Conclusion¶
Through this project, we gained insights into challenges and feasibility of binaural audio localization. We also find the researching process to be very valuable as it has taught us more about DSP, real-time audio streaming, embedded programming, and machine learning in the context of small devices like the RP2040.
Two suprising things were that the data collection process was more tedious than we anticipated and the procedure to setup the inference pipeline on the RP2040 is more challenging than we thought. If we could start from the beginning, choosing the RP2350 would have been a wiser choise as not only does it have a larger memory capacity but it also has a dedicated FPU which would allow for higher DSP accuracy.

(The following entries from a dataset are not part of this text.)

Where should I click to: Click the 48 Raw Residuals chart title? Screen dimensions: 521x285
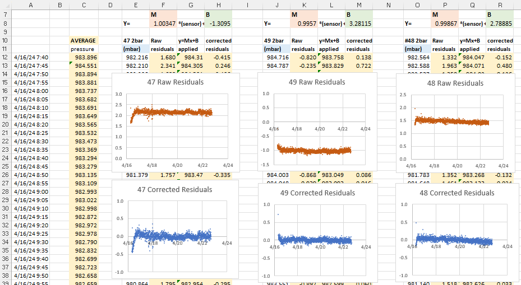click(x=455, y=83)
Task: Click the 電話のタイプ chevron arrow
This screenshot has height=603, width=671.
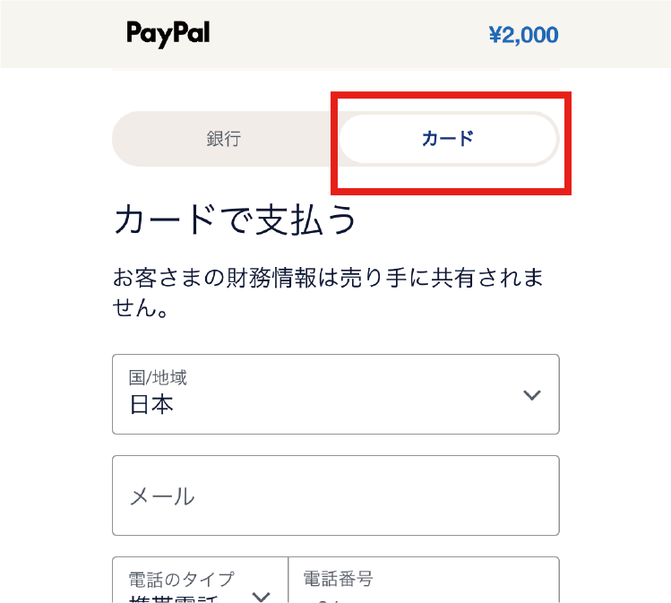Action: pos(262,596)
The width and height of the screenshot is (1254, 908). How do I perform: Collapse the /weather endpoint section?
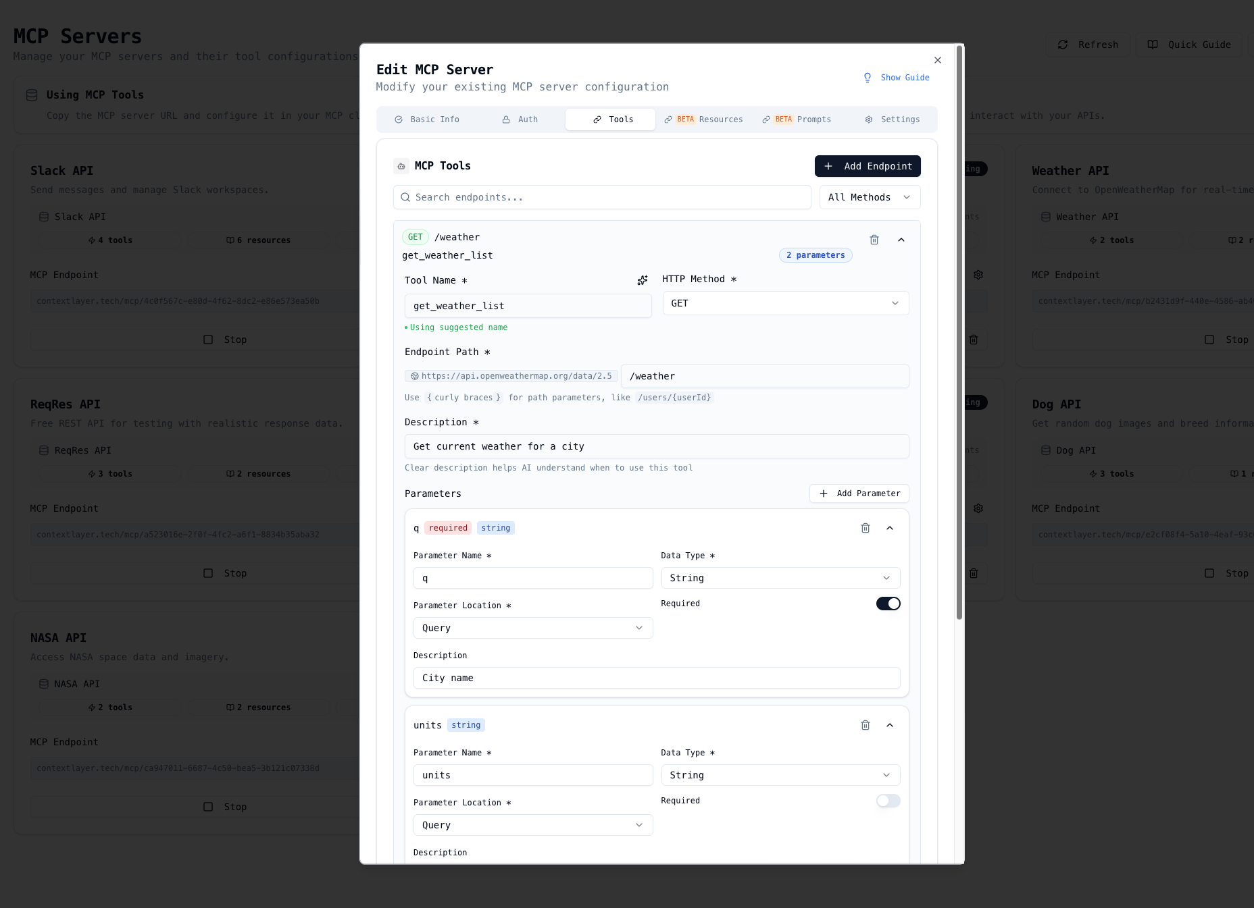[901, 240]
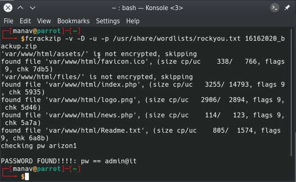The width and height of the screenshot is (296, 182).
Task: Click the window title 'bash — Konsole <3>'
Action: coord(148,8)
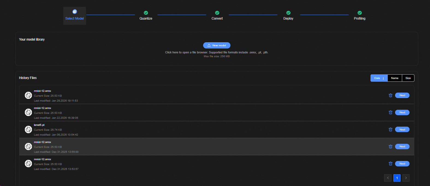430x186 pixels.
Task: Click trash icon for lenet5.pt
Action: (390, 130)
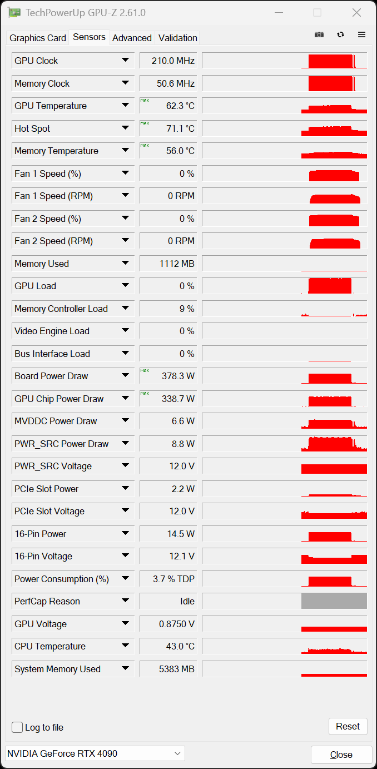Click the Hot Spot temperature value
The image size is (377, 769).
click(168, 128)
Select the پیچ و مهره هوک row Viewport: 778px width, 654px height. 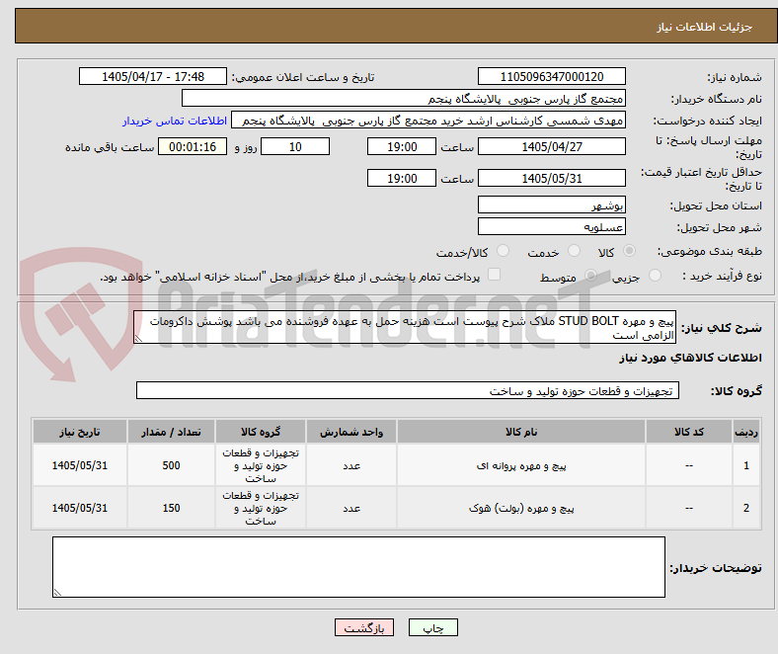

We do not fully understand why the accuracy of the prediction decreases after the adjustments made. After we modified the model to run on the RP2040 (replacing LeakyReLU with ReLU and removing BatchNormalization and Dropout to accommodate supported operations and memory limitations), the prediction accuracy decreased, but we haven’t yet found the exact reason. One possible explanation is that these “deployment-specific” changes reduced the model’s generalization ability: removing normalization might cause changes in feature scaling between the training and testing phases, and changing the activation function might alter how the network learns the subtle timing and amplitude information crucial for localization. Another possibility is a mismatch between the Keras evaluation path and the TFLite/Pico inference path (e.g., slightly different preprocessing, scaling, or numerical precision), so the input distribution seen by the model during inference is inconsistent with the input distribution seen during training. Finally, the modified model might be more sensitive to noise and subtle recording variations (microphone gain, position, background reflections), so even if it still learns “some” patterns, the error increases when conditions change.